Movie Review: “Gingerdead Man”

   I have been clear about my intentions for Full Moon Magic Mondays! and how it isn’t meant to shine a light on the worst from its catalog of movies. I want to celebrate and talk about the best from a brand I’ve spent a lot of time with and think, maybe, hasn’t had enough eyes on it. Readers Digested is serious business and I want to treat The List with the utmost respect. That said, I was drunk and I re-watched the Gingerdead Man series, and now, because of that, we’ll be succumbing ourselves to the doughiest franchise that Full Moon has to offer.

   For what it’s worth, The Gingerdead Man isn’t really the bottom of the barrel for Full Moon brand. The Gingerdead Man is a 2006 horror-comedy that sees Charles Band once more in the director’s chair, and brings a cast that includes Gary Busey, Robin Sydney, Jonathan Chase, Alexia Aleman, Margaret Blye, James Snyder, and Larry Cedar. I re-watched this film using the TubiTV streaming service (a service which features a lot of Fullmoon Features), another alternative would be Fullmoon Streaming, which is far more definitive in its collection. I first experienced this film from a movie-pack I bought at Wal-Mart.

The film begins in a diner called Cadillac Jack’s, when a murderer named Millard Findlemeyer, played by Busey in a suitably unhinged performance, murders members of the Leigh family, leaving a young-girl named Sarah and her mother, Betty, as the only survivors. Given little closure, the family can at least rest easy after Findlemeyer is sent to the electric chair and cremated. However, when his mother, a witch, mixes the ashes with a gingerbread spice mix, Millard rises (aha!) from the dead to wreak havoc on their Bakery. All while this is happening, their Bakery is at the brink of bankruptcy, with a bigwig businessman trying to run them out of business.

The concept sure feels like it had a lot more thought in it than expected, which isn’t necessarily a compliment, given the audacity of its subject-matter to begin with. It feels like less would have been more in this respect, given the short run-time in itself not allocating time for any of its subplots to develop. Develop. Ha. Look at me talking about the fundamentals of this film. The story does have a sentimentality that offers it a certain charm.

The Gingerdead Man has a run-time shy of eighty minutes, making for a breezy feature-length allowing it to depend on its high-concept audacity and novelty before its cookie crumbles (move over Roger Ebert, there’s a new, serious film critic in town!).

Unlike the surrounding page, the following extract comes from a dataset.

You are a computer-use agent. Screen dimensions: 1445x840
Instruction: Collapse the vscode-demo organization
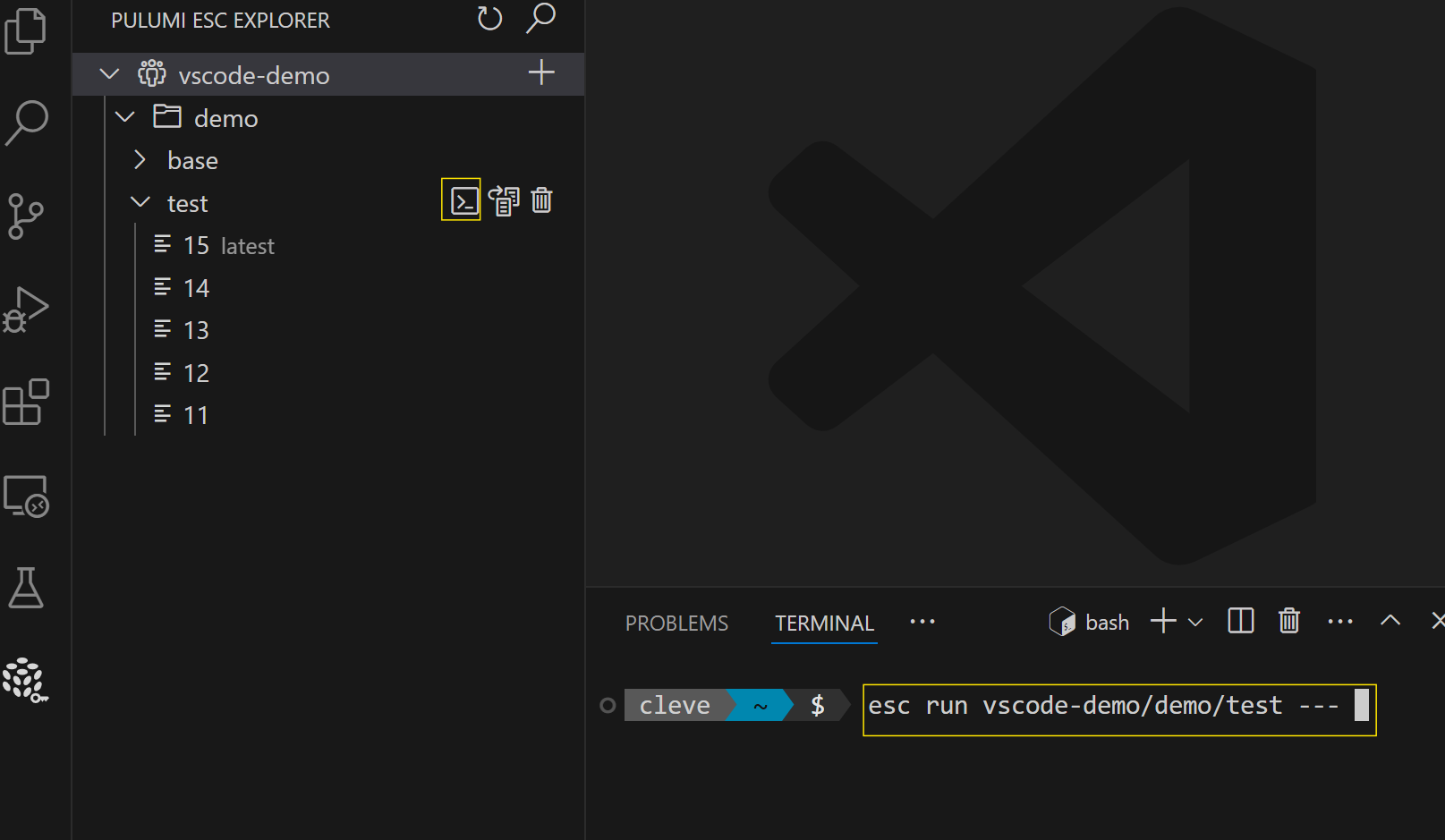pos(108,74)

The humor can best be described as being on the goofier spectrum, with a low-budget sitcom vibe that is difficult not to cringe at, especially when it’s a low-budget sitcom for a much, much younger crowd, with Johnathan Chase hamming it up in a performance as The Baker that grates twice as often as it endears.

The concept of Busey as a murderous cookie feels like it could have, perhaps, made a fun, over-the-top film if it were handled in a different way, but this isn’t that film. Instead, what we have is a bad, throwaway horror flick with little redeeming qualities about it.